La Commission veut adopter des «droits Miranda» européens
La Commission a proposé, mardi 20 juillet, que lors d’une arrestation, les policiers européens lisent obligatoirement ses droits à la personne appréhendée.
La Commission a proposé, mardi 20 juillet, que lors d’une arrestation, les policiers européens lisent obligatoirement ses droits à la personne appréhendée.
Les officiers de police de tous les pays de l’UE pourraient être obligés de présenter une déclaration des droits standard aux personnes suspectées d’activité criminelle qui sont sous leur garde avant que ceux-ci ne soient interrogés, selon une communication de la Commission européenne obtenue par EURACTIV.com. Une obligation proche des « Droits Miranda » utilisés aux États-Unis. Les policiers américains doivent ainsi obligatoirement lire leurs droits aux personnes arrêtées.
Si la proposition, présentée le 20 juillet par la Commission, est approuvée par les États membres et le Parlement européen, les officiers de police nationaux européens devront agir comme les policiers américains lorsqu’ils arrêtent un suspect, depuis une célèbre décision de la Cour Suprême des États-Unis datant de 1966 relative à un cas opposant Ernesto Arturo Miranda à l’État de l’Arizona.
« Vous avez le droit d’être informé sur la nature de l’infraction dont vous êtes suspecté ; vous avez le droit à l’assistance d’un avocat, d’un interprète et à la traduction de documents (et) de savoir la durée de votre détention », peut-on lire dans l’avis, que les personnes appréhendées entendraient avant d’être interrogées afin d’être informées de leurs droits.
Vers un avertissement Reding?
En Europe, communiquer les droits fondamentaux aux personnes appréhendées nécessitera encore plus de considérations, en raison de la variété des langues parlées sur le continent. La déclaration des droits à l’oral ne garantit pas que les personnes suspectées de crime comprennent ces droits.
Les Européens se déplacent et vivent de plus en plus dans d’autres États membres, en particulier l’été, où près de 47% d’Allemands ou 34% de Britanniques se rendent à l’étranger pour leurs vacances, selon les chiffres de la Commission européenne.

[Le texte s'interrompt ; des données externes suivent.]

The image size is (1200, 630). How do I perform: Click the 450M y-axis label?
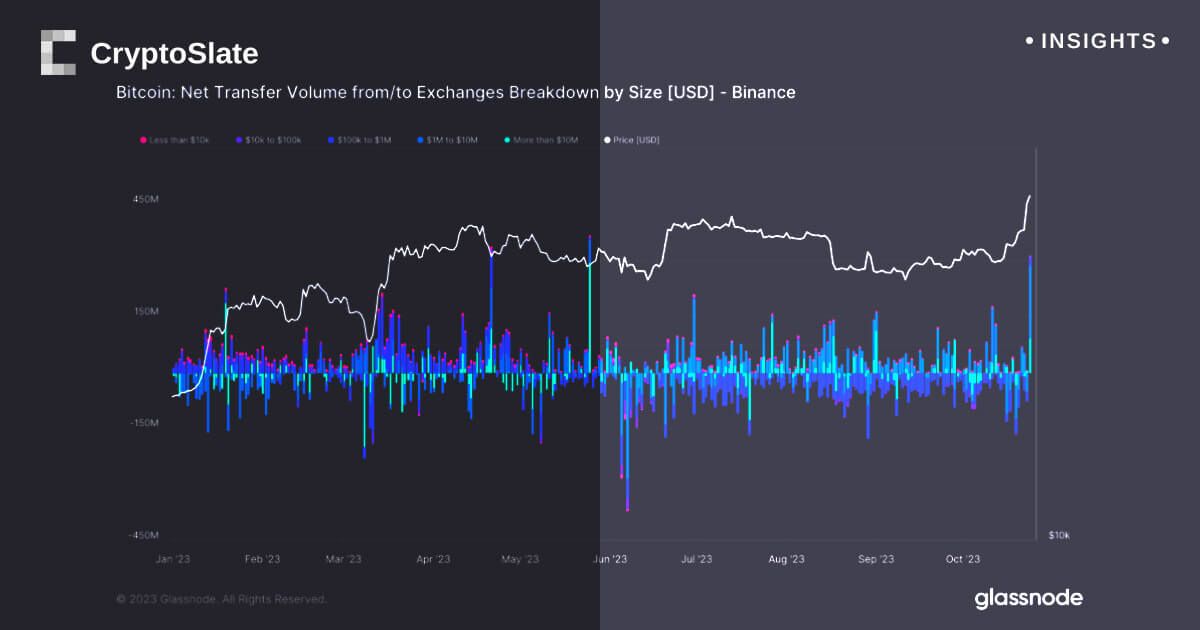(145, 200)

L’avertissement Reding, du nom de la commissaire européenne à la Justice qui a mis la proposition sur la table, se veut donc une déclaration des droits qui serait rendue accessible à tous les suspects et traduite dans toutes les langues officielles de l’UE.
La commissaire Viviane Reding va proposer un format standard qui pourra être utilisé dans les 27 pays de l’UE, mais les États membres garderont la liberté de décider du contenu exact du document.
Actuellement, les pays appliquent différentes procédures lorsqu’ils ont affaire à des personnes suspectées de crime ou appréhendées. Tous fournissent des informations oralement mais seuls douze d’entre eux remettent des déclarations de droits aux suspects.
Ces standards et approches variables peuvent conduire à ce que les suspects ne reçoivent que peu ou aucune information dont ils auront besoin pour leur défense, indique le document de la Commission.
Cette proposition intervient alors que les forces de police se tournent de plus en plus vers le mandat d’arrêt européen. En 2008, 14 000 mandats d’arrêt européens ont été émis, contre moins de 7 000 en 2005.